From: Roman Petrenko (rpetrenko_at_gmail.com)
Date: Mon Feb 16 2009 - 22:07:30 CST

sorry, the subject line meant to be "vmd with cuda1.1"
runtime cpu 101489 sec
runtime gpu 234 seconds
still similar speedup 433.7

could it be due to some threads interference?
Using 4 CPUs
thread 0 started...
thread 3 started...
thread 2 started...
thread 1 started...

why is it using 4 threads? i submitted a job with -lnodes=1:ppn=1 option.

i'll update later on what compiler was used.

On Mon, Feb 16, 2009 at 10:56 PM, John Stone <johns_at_ks.uiuc.edu> wrote:
>
> Hi,
> The GFLOPS numbers indicate the number of floating point
> calculations, but not the runtime.
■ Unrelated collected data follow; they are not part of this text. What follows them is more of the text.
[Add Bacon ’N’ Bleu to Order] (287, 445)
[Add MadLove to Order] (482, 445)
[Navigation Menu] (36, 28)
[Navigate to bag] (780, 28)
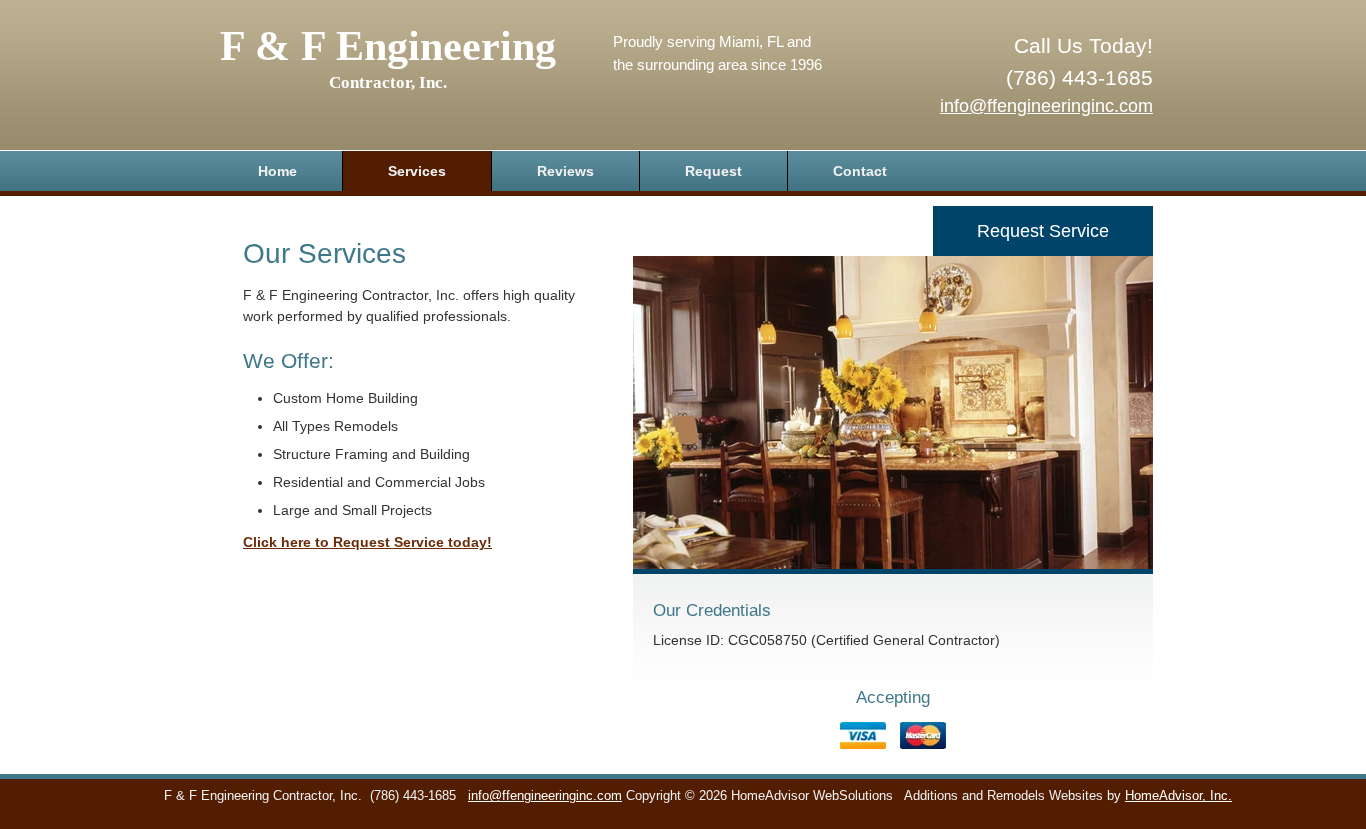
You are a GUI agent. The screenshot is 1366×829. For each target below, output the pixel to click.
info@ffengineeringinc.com (1046, 106)
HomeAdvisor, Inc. (1178, 796)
The speedup is based on the
> different in runtime not on GFLOPS. There are various differences
> in the algorithm used on the GPU vs. the algorithm used on the CPU,
> making the CPU more efficient in GFLOPS/runtime than the GPU is.
> I think if you divide the runtimes out, you'll get a speedup closer
> to the range we see, assuming you run a build done with the Intel
> compiler and not just GCC. GCC doesn't generate very good code for
> this particular kernel, and just using the Intel compilers will
> improve the CPU performance by a large factor vs. GCC.
> Let me know if you have further questions.
>
> Cheers,
> John Stone
> vmd_at_ks.uiuc.edu
>
> On Mon, Feb 16, 2009 at 10:47:16PM -0500, Roman Petrenko wrote:
>> Hi all,
>> i ran time-averaged coulomb potential evaluations (downloaded from vmd
>> cuda website) and got more than 500 speedup on nvidia 9800 gpu vs cpu.
>> gpu speed 265.45 GFLOPS
>> cpu(4 threads) speed 0.497122 GFLOPS
>>
>> how is it possible? According to John Stone presentations the speedup
>> is expected to be at around 30 or 100.
>
> --
> NIH Resource for Macromolecular Modeling and Bioinformatics
> Beckman Institute for Advanced Science and Technology
> University of Illinois, 405 N. Mathews Ave, Urbana, IL 61801
> Email: johns_at_ks.uiuc.edu Phone: 217-244-3349
> WWW: http://www.ks.uiuc.edu/~johns/ Fax: 217-244-6078
>